Department of Psychiatry, Harvard Medical School, Boston, USA.
Laboratory for Psychiatric and Molecular Neuroscience, McLean Hospital, Belmont, USA.
Psychiatry Clin Neurosci. 2019 May;73(5):204-215. doi: 10.1111/pcn.12823. Epub 2019 Mar 6.

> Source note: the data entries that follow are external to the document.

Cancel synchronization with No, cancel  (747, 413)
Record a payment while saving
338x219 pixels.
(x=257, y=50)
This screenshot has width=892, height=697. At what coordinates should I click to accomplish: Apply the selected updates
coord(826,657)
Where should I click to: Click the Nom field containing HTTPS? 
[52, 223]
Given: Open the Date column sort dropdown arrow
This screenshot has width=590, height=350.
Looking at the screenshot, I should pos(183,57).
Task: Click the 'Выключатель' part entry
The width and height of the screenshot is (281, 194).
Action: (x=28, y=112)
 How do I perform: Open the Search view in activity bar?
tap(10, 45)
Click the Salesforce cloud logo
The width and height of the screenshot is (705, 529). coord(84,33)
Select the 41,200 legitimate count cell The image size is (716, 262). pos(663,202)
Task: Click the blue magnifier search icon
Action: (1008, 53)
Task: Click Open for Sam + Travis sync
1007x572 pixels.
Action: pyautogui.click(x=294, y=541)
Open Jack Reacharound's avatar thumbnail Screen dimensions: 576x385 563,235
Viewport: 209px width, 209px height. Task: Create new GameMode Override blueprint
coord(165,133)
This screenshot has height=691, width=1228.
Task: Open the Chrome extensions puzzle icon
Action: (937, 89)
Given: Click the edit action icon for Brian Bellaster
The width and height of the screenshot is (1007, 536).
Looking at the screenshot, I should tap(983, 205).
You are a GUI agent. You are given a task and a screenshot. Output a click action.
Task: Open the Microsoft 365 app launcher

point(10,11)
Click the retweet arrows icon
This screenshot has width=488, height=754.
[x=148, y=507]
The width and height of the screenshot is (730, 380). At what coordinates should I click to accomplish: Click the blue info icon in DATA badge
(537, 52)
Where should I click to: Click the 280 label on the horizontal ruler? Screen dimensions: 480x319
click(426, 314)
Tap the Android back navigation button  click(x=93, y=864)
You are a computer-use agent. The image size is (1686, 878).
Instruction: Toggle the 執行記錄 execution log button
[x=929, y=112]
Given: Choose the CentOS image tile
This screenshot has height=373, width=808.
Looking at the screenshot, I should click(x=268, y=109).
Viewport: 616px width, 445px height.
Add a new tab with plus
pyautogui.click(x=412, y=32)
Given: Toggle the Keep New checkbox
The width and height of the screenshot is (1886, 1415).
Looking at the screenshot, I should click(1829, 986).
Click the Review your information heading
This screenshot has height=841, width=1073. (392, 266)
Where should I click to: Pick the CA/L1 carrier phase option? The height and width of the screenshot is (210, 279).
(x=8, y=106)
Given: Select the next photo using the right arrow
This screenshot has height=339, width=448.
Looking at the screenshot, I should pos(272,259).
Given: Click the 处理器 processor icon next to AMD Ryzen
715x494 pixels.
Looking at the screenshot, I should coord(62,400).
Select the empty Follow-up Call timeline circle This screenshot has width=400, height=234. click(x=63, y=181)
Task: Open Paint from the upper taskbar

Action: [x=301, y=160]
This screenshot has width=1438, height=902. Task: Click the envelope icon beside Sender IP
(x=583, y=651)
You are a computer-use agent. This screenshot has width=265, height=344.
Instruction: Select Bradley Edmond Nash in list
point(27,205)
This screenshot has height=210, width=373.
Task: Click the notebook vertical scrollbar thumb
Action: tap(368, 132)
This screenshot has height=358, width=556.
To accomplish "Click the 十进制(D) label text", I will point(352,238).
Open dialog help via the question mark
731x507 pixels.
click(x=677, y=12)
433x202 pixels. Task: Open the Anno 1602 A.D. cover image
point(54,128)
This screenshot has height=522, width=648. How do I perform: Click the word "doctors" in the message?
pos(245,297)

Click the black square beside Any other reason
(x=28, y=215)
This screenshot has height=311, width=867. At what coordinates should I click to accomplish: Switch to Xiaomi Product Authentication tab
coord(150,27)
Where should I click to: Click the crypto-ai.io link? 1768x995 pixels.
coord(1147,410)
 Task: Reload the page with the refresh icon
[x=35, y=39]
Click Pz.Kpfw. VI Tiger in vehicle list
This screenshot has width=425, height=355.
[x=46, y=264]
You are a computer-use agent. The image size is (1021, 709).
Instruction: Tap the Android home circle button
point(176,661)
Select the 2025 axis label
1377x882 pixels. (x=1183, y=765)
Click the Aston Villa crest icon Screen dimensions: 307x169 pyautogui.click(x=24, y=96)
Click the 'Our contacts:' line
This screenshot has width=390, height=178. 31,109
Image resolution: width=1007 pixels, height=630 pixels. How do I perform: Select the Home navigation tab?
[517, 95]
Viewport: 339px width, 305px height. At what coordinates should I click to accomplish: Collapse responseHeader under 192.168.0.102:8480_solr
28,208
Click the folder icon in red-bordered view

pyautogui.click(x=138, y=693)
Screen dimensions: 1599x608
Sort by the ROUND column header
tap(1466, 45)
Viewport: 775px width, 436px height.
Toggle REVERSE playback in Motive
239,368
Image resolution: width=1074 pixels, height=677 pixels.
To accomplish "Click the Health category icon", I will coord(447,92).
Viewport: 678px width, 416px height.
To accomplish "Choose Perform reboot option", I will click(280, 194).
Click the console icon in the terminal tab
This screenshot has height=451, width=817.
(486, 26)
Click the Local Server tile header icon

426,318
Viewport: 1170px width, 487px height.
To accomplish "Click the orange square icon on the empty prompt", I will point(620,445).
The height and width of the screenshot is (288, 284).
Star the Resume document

Schizophrenia is a chronic and severe psychiatric disorder that has profound impact on an individual's life and on society. Thus, developing more effective therapeutic interventions is essential. Over the past quarter-century, an abundance of evidence from pharmacologic challenges, post-mortem studies, brain imaging, and genetic studies supports the role of glutamatergic dysregulation in the pathophysiology of schizophrenia, and the results of recent randomized clinical trials based on this evidence have yielded promising results. In this article, we review the evidence that alterations in glutamatergic neurotransmission, especially focusing on the N-methyl-d-aspartate receptor (NMDAR) function, may be a critical causative feature of schizophrenia, how this contributes to pathologic circuit function in the brain, and how these insights are revealing whole new avenues for treatment development that could reduce treatment-resistant symptoms, which account for persistent disability.
精神分裂症是一种慢性且严重的精神障碍,对个体的生活和社会都会产生深远的影响。因此,开发更有效的治疗干预措施至关重要。在过去的四分之一个世纪中,大量来自药理学挑战、尸检研究、脑成像和遗传研究的证据支持谷氨酸能失调在精神分裂症病理生理学中的作用,并且基于这些证据的最近的随机临床试验结果也取得了有希望的结果。在本文中,我们回顾了谷氨酸能神经传递改变的证据,特别是聚焦于 N-甲基-D-天冬氨酸受体(NMDAR)功能,这可能是精神分裂症的一个关键致病特征,以及它如何导致大脑病理性回路功能,以及这些见解如何揭示出全新的治疗开发途径,可以减少导致持续残疾的治疗抵抗症状。